Ainsi, les dispositions de l’article L 215-2 du code de l’environnement s’appliquent et la présomption de propriété telle que revendiquée par les époux X peut être renversée par l’existence d’un titre ou de prescriptions contraires.
En l’espèce, il est constant que le titre de propriété des époux X ne vise aucune mention sur la propriété de partie du canal des Moulins au droit de leur parcelle.
Par ailleurs le plan parcellaire, dont les époux X se prévalent, ne vaut pas procès-verbal de bornage établissant les limites de leur fonds.
En revanche, la propriété des consorts B et de la SCI Bionda Patrimoine sur le canal litigieux a été reconnue par jugement du 4 avril 1967 les opposant à la ville de Valence et qui vise des précédentes décisions en ce sens du 8 avril 1867 et 21 mars 1933.
Les époux X estiment que le tribunal, en visant une précédente décision du 15 novembre 1977 faisant primer la propriété de la SCI Belle Eau sur le canal litigieux sur celle des consorts B et de la SCI Bionda Patrimoine, n’en a pas tiré toutes les conséquences pour le présent litige.
Toutefois, le tribunal a retenu, à juste titre, que les consorts B et la SCI Bionda Patrimoine sont propriétaires du canal sauf lorsque d’autres tiers, comme la SCI Belle Eau ou les propriétaires des parcelles voisines BK 303 et 326, peuvent leur opposer un titre meilleur.
Il n’y a donc aucune contradiction à retenir la propriété des consorts B et de la SCI Bionda Patrimoine sur le canal dès lors que les époux X dont l’acte de vente est taisant sur ce point, ne peuvent leur opposer un titre meilleur.
Dès lors, c’est à bon droit que le tribunal a rejeté la demande des époux X à reconnaître leur propriété sur la moitié du canal des Moulins, de ses bords francs et de la passerelle surplombant le canal au droit de leur parcelle et les a déboutés de leur demande en remise en état de la passerelle agrandie et rénovée par les consorts Z/C.
Par voie de conséquence, le jugement déféré sera confirmé en toutes ses dispositions.
2/ sur les mesures accessoires
L’équité justifie de faire application des dispositions de l’article 700 du code de procédure civile au seul bénéfice des consorts Z/C.

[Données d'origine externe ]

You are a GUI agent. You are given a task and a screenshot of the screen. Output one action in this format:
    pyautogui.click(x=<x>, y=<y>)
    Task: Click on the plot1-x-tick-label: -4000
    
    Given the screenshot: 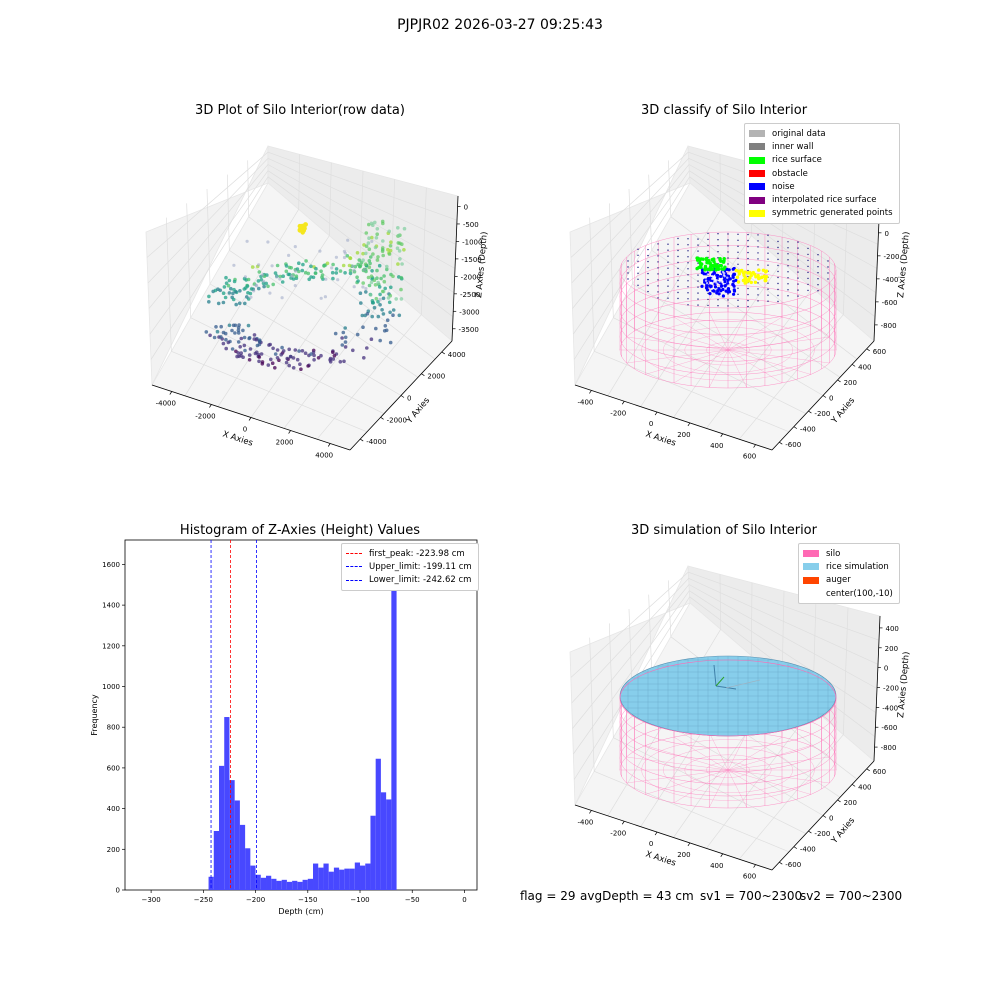 What is the action you would take?
    pyautogui.click(x=166, y=404)
    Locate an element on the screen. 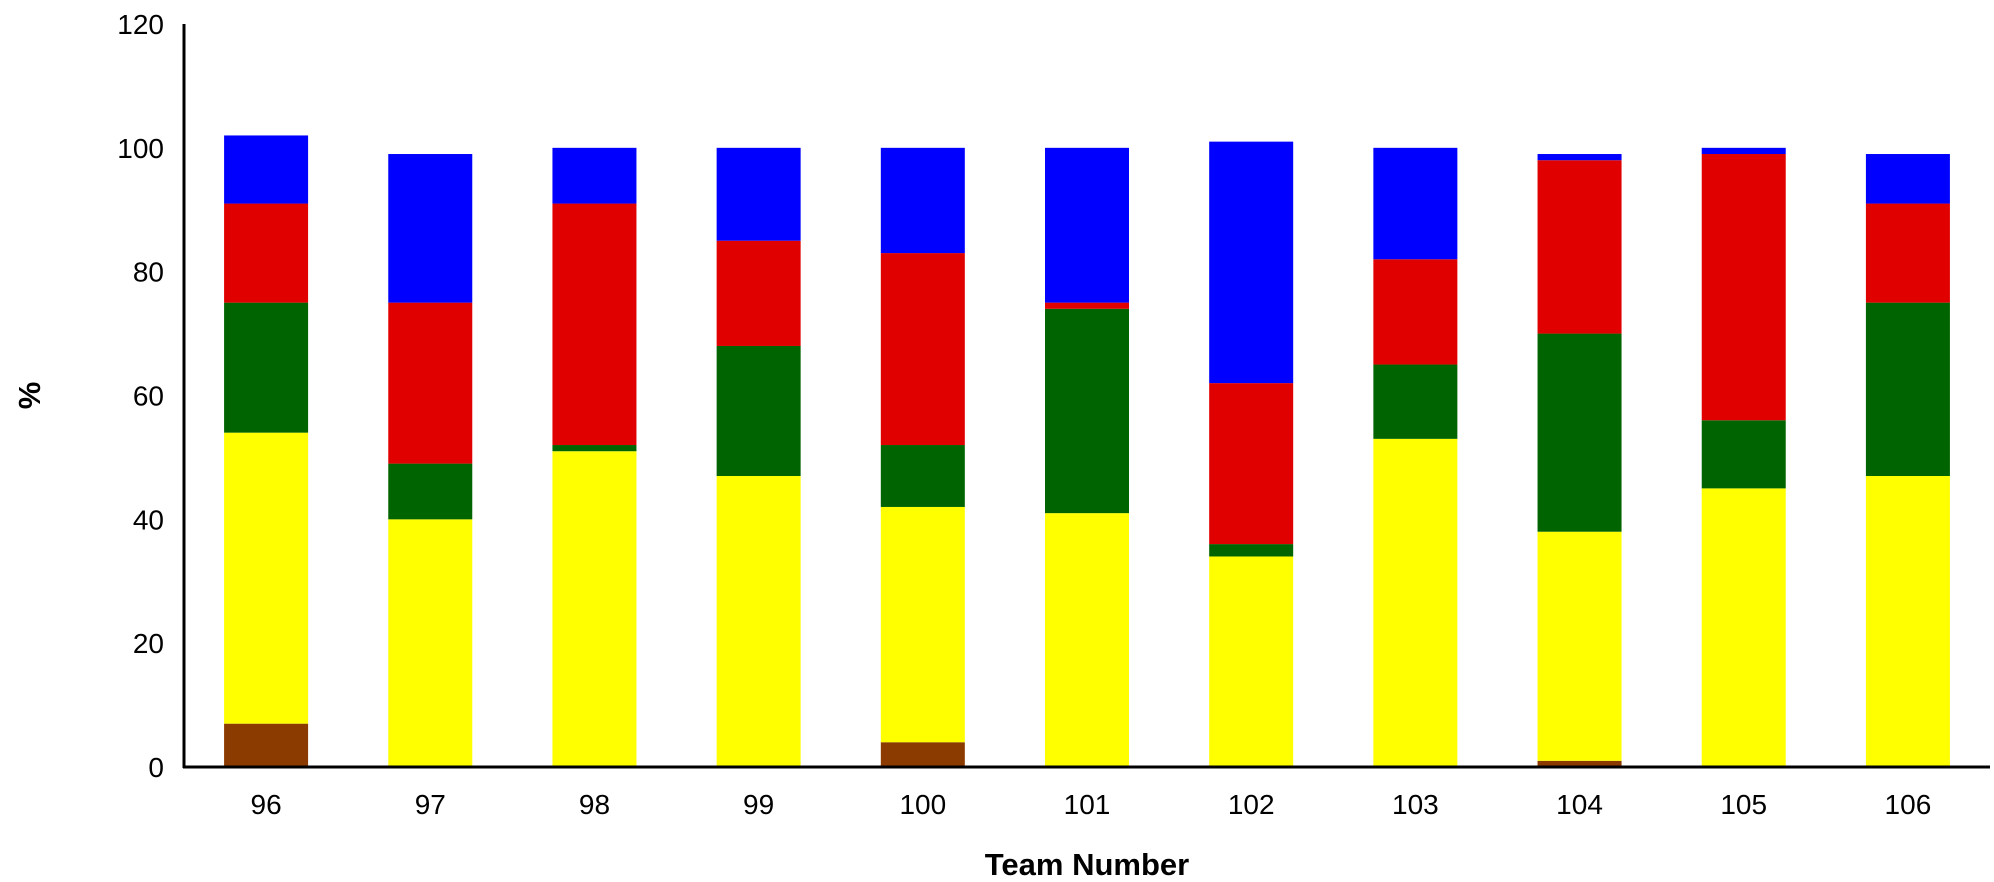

Enfin, les dépens de la procédure d’appel seront supportés par Monsieur et Madame X.
PAR CES MOTIFS
La cour statuant publiquement, par arrêt contradictoire,
Confirme le jugement déféré en toutes ses dispositions,
Y ajoutant,
Condamne Monsieur E X et Madame F G épouse X à payer à Madame J Z et Monsieur H C la somme de 3.000,00€ par application des dispositions de l’article 700 du code de procédure civile,
Condamne Monsieur E X et Madame F G épouse X aux dépens de la procédure d’appel.
Prononcé par mise à disposition de l’arrêt au greffe de la Cour, les parties en ayant été préalablement avisées dans les conditions prévues au deuxième alinéa de l’article 450 du code de procédure civile,
Signé par Madame COMBES, président, et par Madame BUREL, greffier auquel la minute de la décision a été remise par le magistrat signataire.